Ruminations, reviews, and random ramblings on pop culture...music, movies, books, television, comics, etc...by someone who should be too old to care about a lot of this stuff (but isn't.)
Friday, September 24, 2010
Community/30Rock/The Office/Outsourced
NBC's Thursday night comedies...three veteran shows and one much publicized newcomer...came back with amusing but uneven results.
Community went "meta"...becoming self-reverential almost to the point of distraction...but the able cast was able to keep it on track for the most part. The guest appearance by the ubiquitous Betty White had its chuckles but wasn't really essential to the proceedings.
30 Rock came back with its trademarked blend of absurdity, sharp dialogue, and fast pace. Matt Damon's guest turn as the love interest of Tina Fey's Liz Lemon had its comic charms.
The Office opened its final season with star Steve Carell with a "wacky" musical number featuring the entire cast that may have gone on just a bit too long (my favorite bit was Jim and Pam dancing like characters from the old Charlie Brown cartoons used to dance.) Laughs were fairly consistent throughout the episode. (I enjoy this show but I'm of the mind that if it ended this season with the departure of Carell's indelible Michael Scott that would be fine. Seven years is a good run for a sitcom...but, of course, that's not the way things work on network television where they most prefer to keep going until people are more than ready for you to go already.)

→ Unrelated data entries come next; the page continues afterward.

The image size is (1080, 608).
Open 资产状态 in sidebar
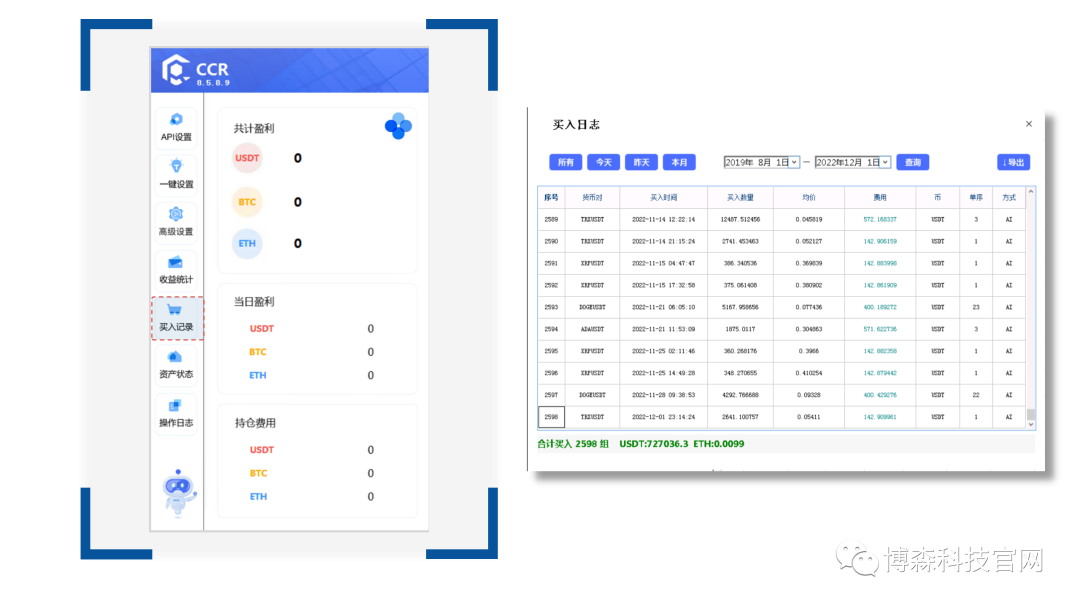click(x=176, y=363)
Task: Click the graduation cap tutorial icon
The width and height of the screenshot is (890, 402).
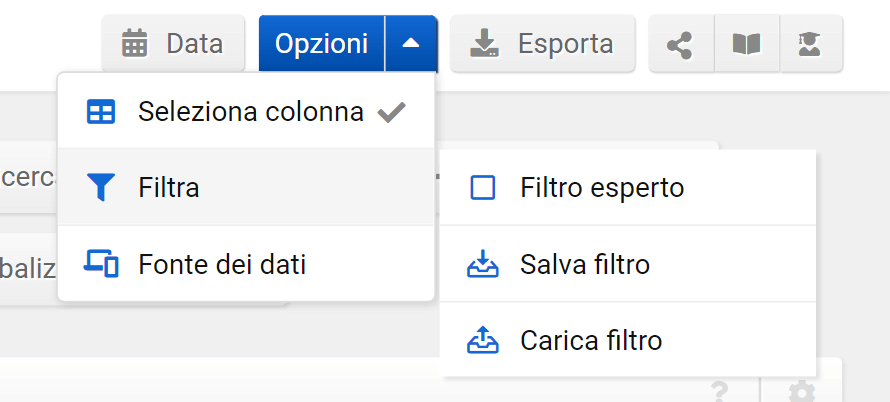Action: tap(810, 45)
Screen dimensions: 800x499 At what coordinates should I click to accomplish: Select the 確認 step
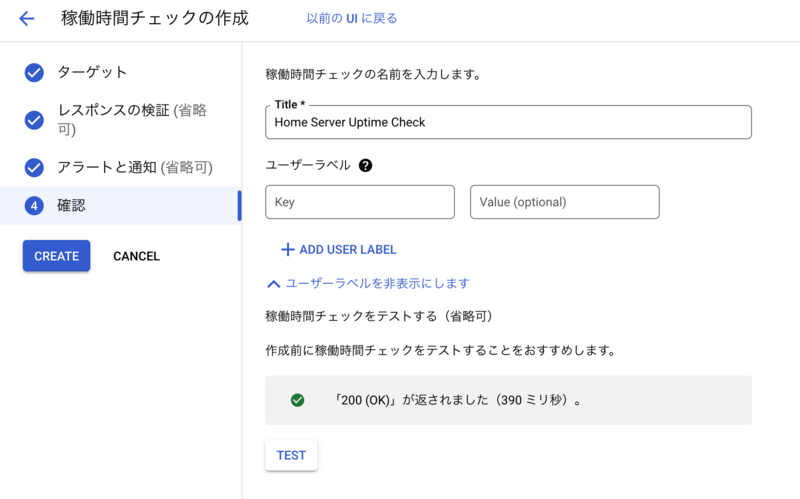click(x=72, y=205)
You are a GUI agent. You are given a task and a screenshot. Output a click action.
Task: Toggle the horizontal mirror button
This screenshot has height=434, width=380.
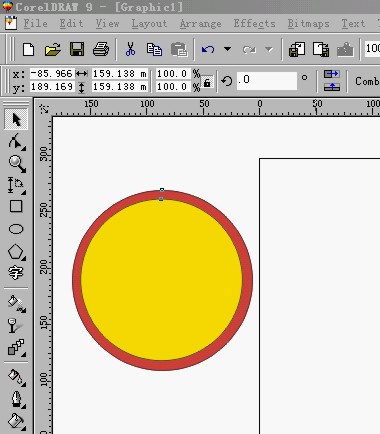click(332, 74)
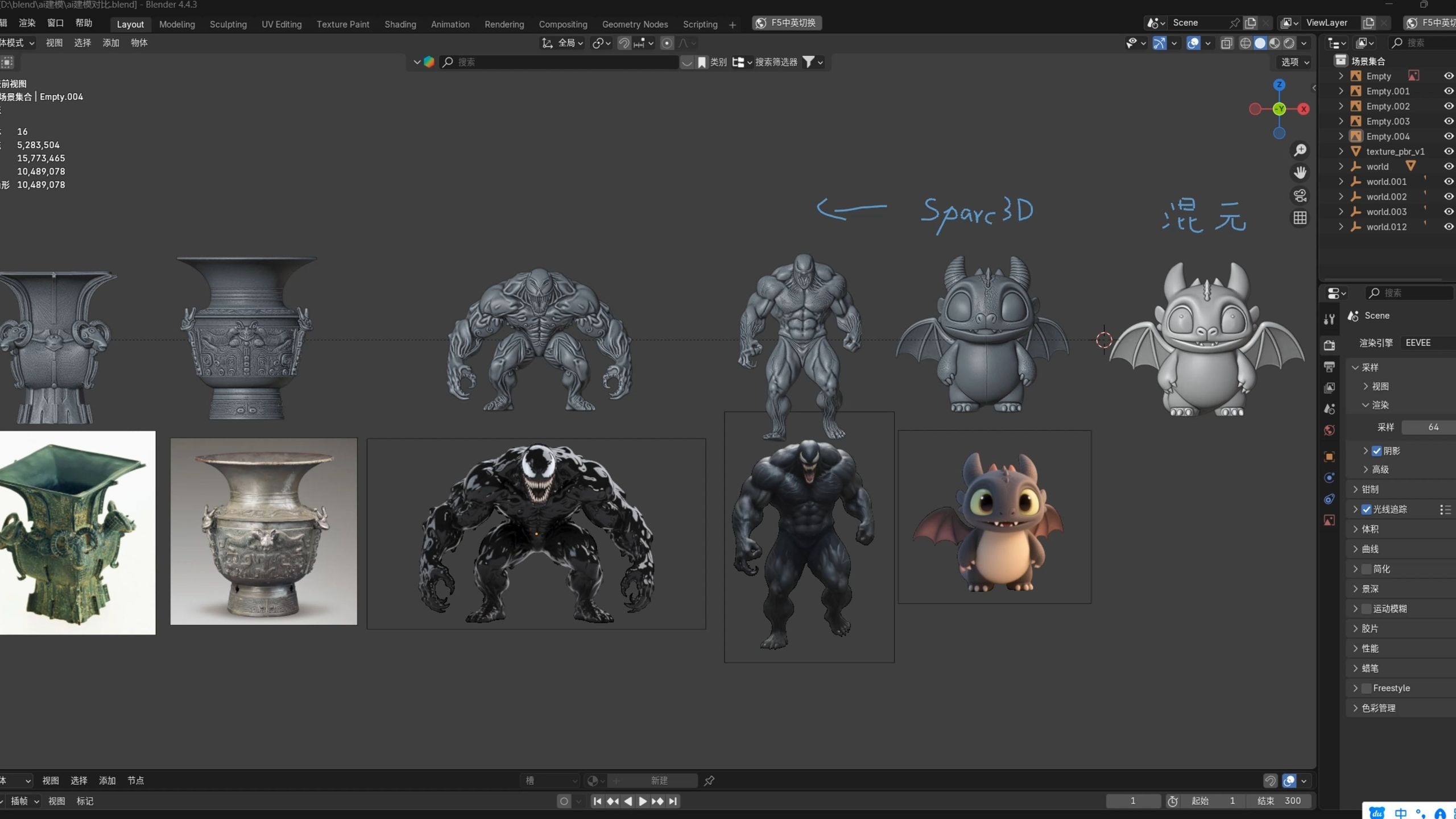Hide Empty.002 in the outliner
This screenshot has height=819, width=1456.
tap(1448, 106)
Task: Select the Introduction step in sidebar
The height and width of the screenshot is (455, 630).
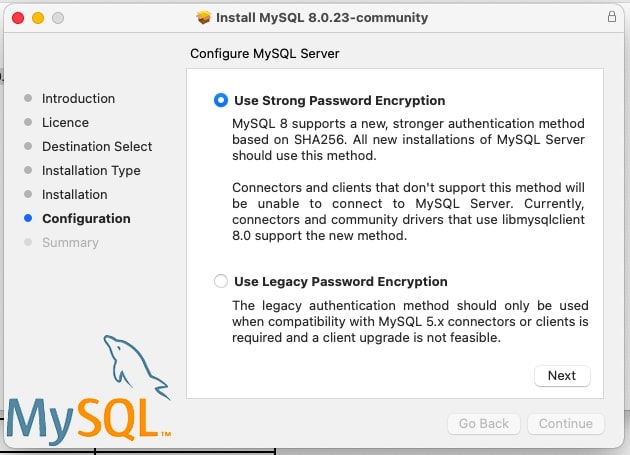Action: 78,99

And then there's Outsourced (see cast above). The fish out of water comedy...American guy sent over to manage a ragtag office full of workers in a call center in India...did not really get off to a good start. There seems to be potential...the cast is game and the premise, while creaky and fraught with cultural traps, could be mined for some good comedy...but the first episode was tepid at best (the best bits had already been played...over and over and over...during the summer-long run-up to the premiere.) To the good is the fact that Parks & Recreation, the show displaced from Thursdays by Outsourced, started off slowly as well but found its footing and became a sharp comedy. Hopefully Outsourced will follow a similar trajectory.